WORK TO COMPLETE
The job is to output exactly the lines that run from the start of the entries through the line containing "Screen dimensions: 442x387", pictures omitted.

____ DATA EXTRACTS

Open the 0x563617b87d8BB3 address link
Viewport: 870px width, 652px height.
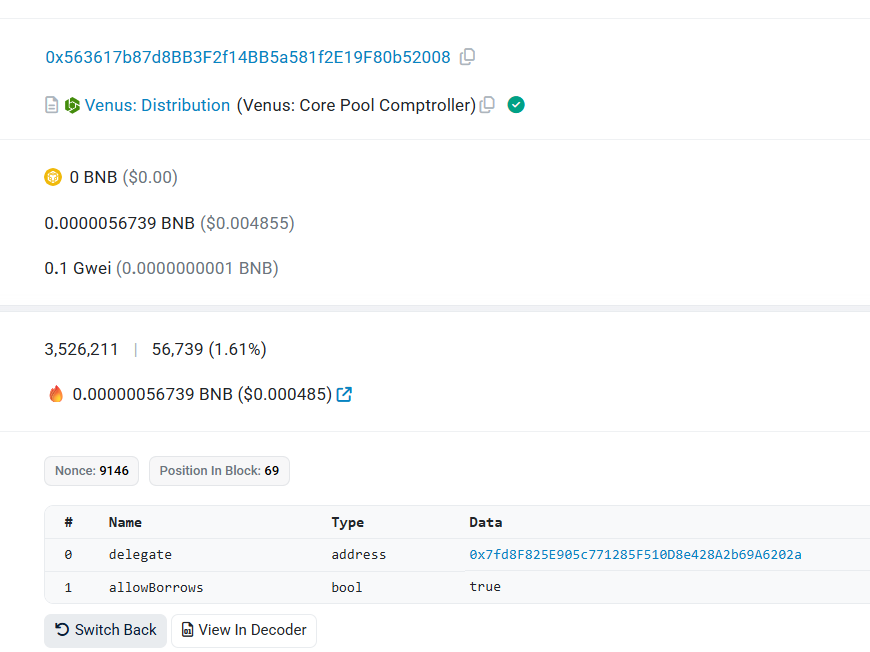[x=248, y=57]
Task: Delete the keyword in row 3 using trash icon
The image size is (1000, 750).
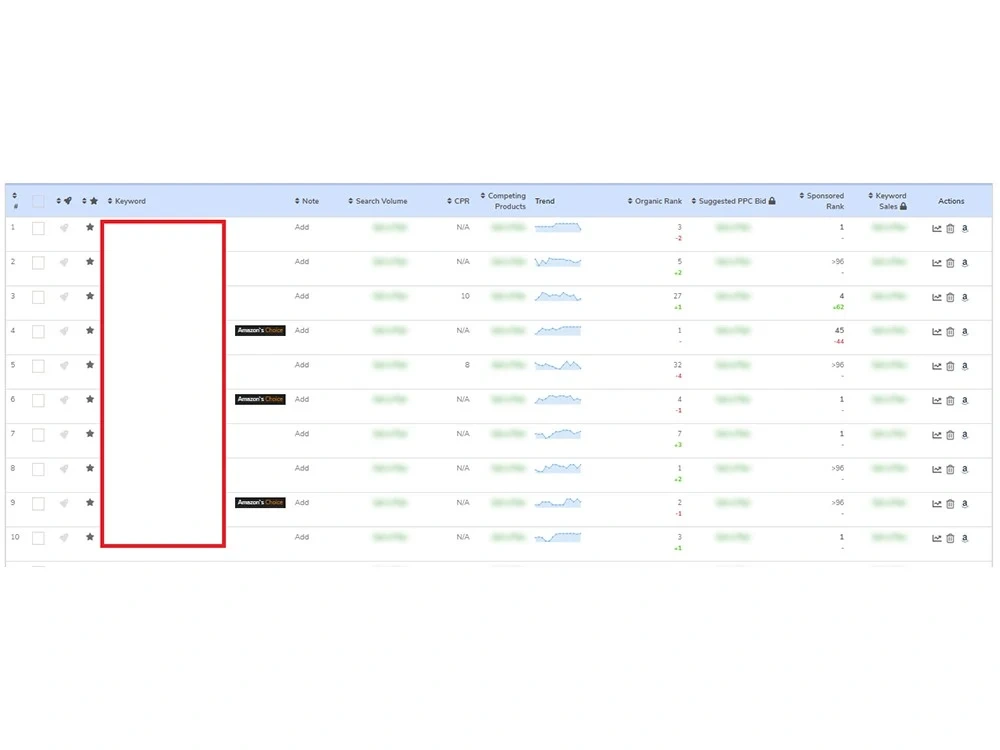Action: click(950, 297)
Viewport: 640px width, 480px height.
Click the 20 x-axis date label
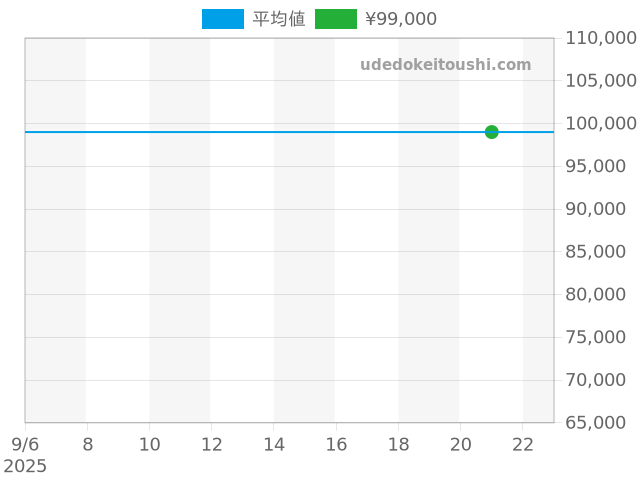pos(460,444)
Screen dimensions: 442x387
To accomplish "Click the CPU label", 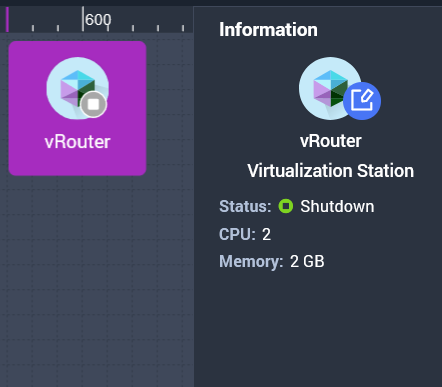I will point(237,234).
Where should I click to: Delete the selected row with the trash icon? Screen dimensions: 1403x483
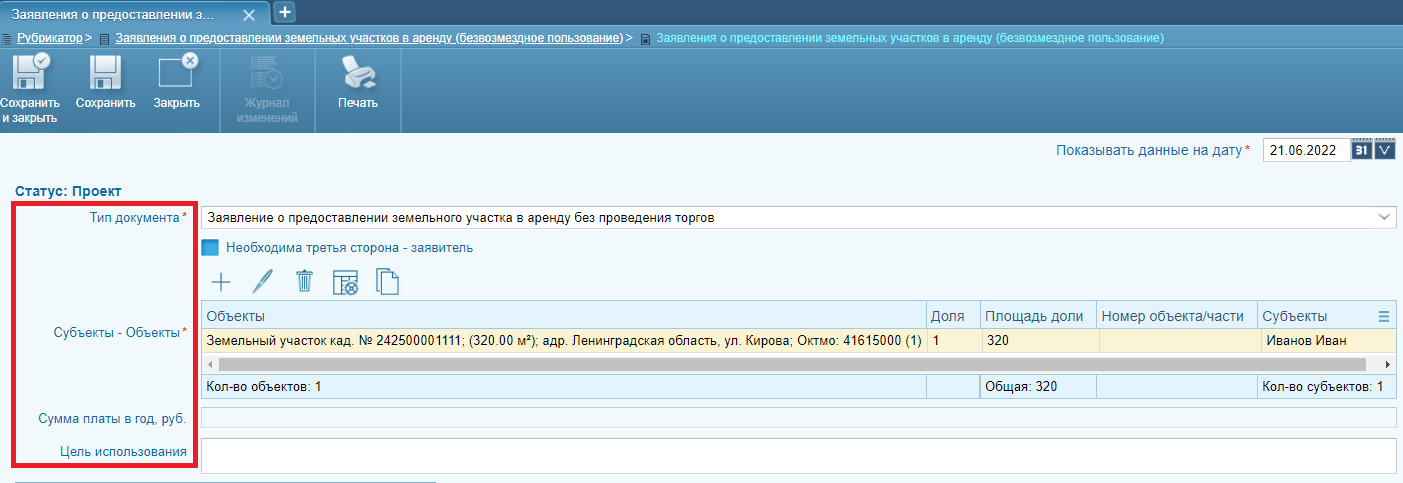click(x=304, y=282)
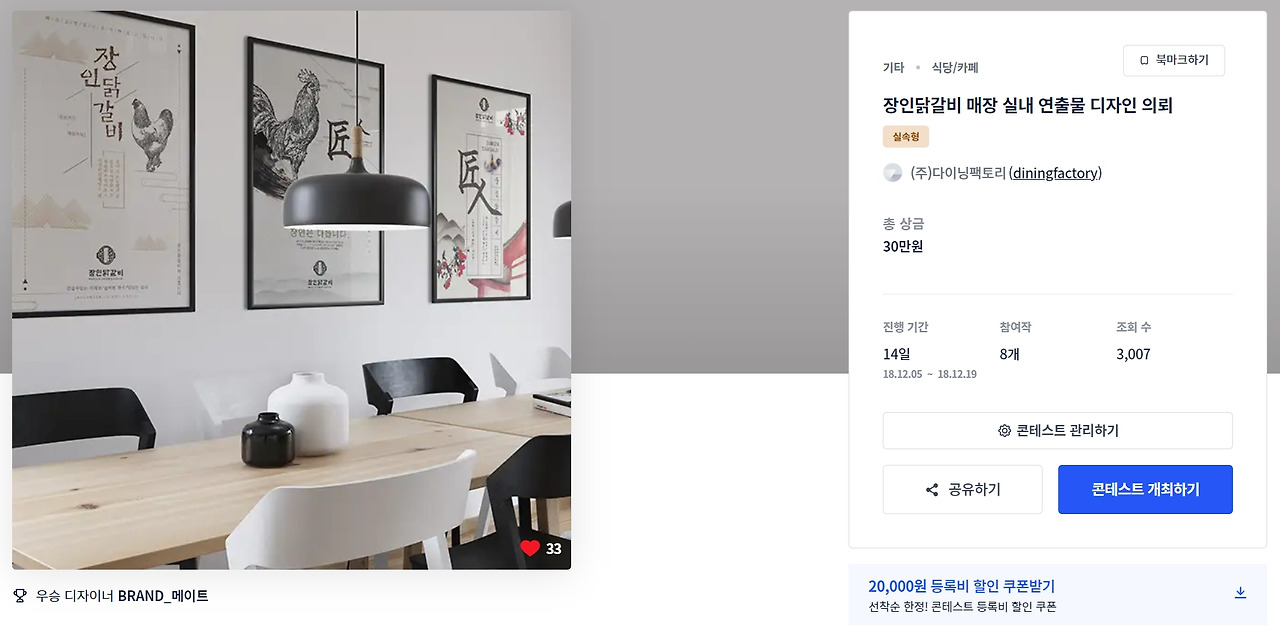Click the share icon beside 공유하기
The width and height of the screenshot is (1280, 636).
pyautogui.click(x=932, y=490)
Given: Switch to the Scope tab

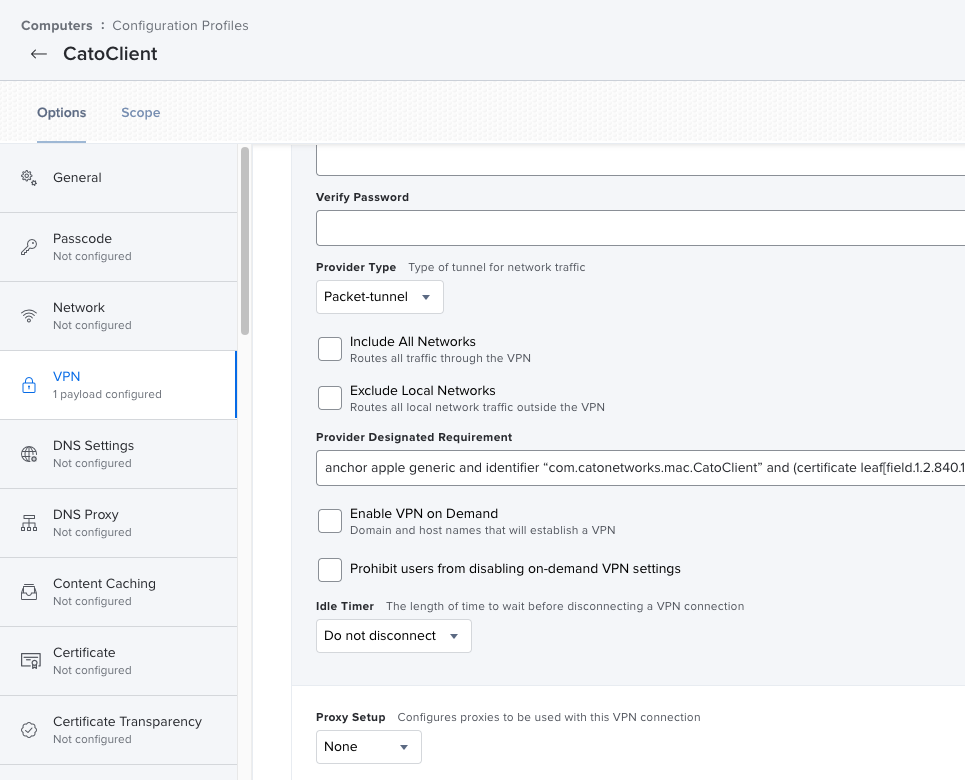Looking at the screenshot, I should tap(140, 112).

________

WRITTEN SOLUTION
Open the 0x563617b87d8BB3 address link
Viewport: 870px width, 652px height.
[x=248, y=57]
Task: Delete the keyword in row 3 using trash icon
The image size is (1000, 750).
Action: click(950, 297)
Viewport: 640px width, 480px height.
Click the 20 x-axis date label
pos(460,444)
Screen dimensions: 442x387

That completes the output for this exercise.